Tener Todo Y No Tener Nada

Creo que la mayoría de nosotros, por más garra que le pongamos, por más dinero que ahorremos, por más ascensos laborales que tengamos, por más billetes de lotería que juguemos, nunca vamos a alcanzar la fortuna heredada que tenía Ricardo Fort.

El detalle es, justamente, éso: Ricardo Fort heredó una cuantiosa fortuna que supo iniciar su abuelo y él la abusó y la disfrutó y la gastó como mejor se le ocurrió o se le venía en gana. 

La diferencia con nosotros es, justamente, que el querer estar mejor, el querer más dinero, el querer ascender laboralmente, son el motor que les da energía y sentido a tu vida. Ambicionás, por lo tanto, existís.

Después hablemos de que está mal o bien ser materialista pero en lo que coincidimos es que ambicionar algo (querer conocer a alguien especial, formar una familia, estar enamorado /a, tener muchos amigos, dinero, autos, casas, vacaciones, viajes…) te hace sentir vivo y te dan ganas para pelear lo que el destino te presente; te fortalece; te hace ser optimista. En definitiva, te hace sentir bien. 
Porque si te falta algo y lo querés, lo buscás. Y te ponés en movimiento. Vivís.

Hay unos que fantasean con tener dinero y darse gustos materiales. Generalmente se dice que una vez que tenés el dinero suficiente para comprarte todo lo que se te antoje, ambicionás poder.

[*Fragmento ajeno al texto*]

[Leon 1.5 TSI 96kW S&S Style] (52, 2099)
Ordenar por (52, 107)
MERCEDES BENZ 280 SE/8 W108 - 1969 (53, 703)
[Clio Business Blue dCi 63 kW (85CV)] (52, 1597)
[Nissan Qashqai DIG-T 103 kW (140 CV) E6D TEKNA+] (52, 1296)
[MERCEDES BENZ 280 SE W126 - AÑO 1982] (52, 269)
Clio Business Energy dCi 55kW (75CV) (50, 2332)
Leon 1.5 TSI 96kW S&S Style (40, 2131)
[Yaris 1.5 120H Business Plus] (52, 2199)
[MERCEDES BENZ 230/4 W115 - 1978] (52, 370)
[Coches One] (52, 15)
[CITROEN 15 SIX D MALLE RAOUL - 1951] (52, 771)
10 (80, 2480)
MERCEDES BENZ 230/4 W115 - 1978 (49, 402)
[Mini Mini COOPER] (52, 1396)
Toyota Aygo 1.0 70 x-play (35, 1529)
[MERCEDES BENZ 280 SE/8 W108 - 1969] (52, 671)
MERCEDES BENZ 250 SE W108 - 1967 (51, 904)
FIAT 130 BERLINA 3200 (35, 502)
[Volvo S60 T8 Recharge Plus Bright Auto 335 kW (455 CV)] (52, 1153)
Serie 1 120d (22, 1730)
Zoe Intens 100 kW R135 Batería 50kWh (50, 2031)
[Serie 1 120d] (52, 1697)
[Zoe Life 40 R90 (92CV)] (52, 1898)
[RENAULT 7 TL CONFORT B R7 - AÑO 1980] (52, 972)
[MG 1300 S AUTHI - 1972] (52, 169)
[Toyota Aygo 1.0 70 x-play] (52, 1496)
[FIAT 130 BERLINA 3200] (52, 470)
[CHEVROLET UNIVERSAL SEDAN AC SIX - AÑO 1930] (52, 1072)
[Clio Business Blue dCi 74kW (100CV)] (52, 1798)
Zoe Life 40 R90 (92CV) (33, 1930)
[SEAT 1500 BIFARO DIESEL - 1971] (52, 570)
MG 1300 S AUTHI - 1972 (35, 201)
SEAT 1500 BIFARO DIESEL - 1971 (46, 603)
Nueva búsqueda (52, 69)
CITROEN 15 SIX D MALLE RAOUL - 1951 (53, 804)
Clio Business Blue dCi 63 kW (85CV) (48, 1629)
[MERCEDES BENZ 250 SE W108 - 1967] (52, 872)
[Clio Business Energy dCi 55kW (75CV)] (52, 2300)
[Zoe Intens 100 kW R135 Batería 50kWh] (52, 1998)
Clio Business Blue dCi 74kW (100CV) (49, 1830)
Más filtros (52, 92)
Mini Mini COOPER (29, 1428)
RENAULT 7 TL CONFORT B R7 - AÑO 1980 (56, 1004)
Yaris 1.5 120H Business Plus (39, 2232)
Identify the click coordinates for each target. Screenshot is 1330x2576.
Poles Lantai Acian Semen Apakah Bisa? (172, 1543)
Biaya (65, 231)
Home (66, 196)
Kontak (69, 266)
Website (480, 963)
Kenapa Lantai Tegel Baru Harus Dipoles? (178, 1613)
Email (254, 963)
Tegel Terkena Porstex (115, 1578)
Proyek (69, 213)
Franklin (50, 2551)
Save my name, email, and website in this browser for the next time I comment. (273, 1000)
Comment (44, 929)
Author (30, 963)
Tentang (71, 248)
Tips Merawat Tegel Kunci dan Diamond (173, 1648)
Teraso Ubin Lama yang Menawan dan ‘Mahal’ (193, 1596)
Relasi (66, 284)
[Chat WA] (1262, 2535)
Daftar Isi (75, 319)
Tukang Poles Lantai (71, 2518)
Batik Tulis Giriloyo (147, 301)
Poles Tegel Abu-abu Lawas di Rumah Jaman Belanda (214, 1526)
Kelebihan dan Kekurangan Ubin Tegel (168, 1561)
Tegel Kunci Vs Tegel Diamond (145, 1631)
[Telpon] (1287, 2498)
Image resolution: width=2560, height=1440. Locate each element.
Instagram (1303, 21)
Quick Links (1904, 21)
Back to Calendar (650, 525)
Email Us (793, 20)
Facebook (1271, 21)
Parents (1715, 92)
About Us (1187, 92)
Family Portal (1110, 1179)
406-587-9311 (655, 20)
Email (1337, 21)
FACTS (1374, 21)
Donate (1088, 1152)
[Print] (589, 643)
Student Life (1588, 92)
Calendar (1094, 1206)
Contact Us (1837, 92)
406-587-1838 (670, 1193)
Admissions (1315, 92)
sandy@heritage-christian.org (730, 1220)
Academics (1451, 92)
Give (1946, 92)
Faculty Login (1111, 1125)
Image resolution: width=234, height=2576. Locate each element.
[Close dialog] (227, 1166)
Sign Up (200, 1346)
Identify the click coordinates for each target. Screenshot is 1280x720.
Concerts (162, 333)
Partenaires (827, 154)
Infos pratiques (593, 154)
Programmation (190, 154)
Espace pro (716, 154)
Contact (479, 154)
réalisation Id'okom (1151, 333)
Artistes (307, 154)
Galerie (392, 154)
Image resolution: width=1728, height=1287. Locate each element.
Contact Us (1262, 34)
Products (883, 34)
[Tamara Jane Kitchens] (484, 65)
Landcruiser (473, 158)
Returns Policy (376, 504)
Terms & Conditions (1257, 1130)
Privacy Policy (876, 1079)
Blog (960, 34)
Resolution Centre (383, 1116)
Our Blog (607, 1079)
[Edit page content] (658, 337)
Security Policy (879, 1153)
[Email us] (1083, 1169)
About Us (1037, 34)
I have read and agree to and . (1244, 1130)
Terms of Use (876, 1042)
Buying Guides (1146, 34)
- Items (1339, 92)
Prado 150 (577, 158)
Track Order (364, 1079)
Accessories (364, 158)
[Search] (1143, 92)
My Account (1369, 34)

Ricardo Fort ambicionaba fama y querer ser reconocido como persona, como artista, como cantante, como celebrity y creyó que con y por su dinero, lo iba a lograr.

Pero queda claro que el dinero no te compra el talento, no te compra el carisma, no te compra amigos que te quieran de verdad, no te compra la salud…

Sinceramente, me apena que haya muerto tan joven, me apena por sus hijos pequeños y por su mamá. Él ya descansa en paz y no sufre más.Y el dinero, los autos, las casas y su ropa son nada. Adornos. Sólo lujo que no lo ayudó ni le alcanzó para vivir como él hubiese querido.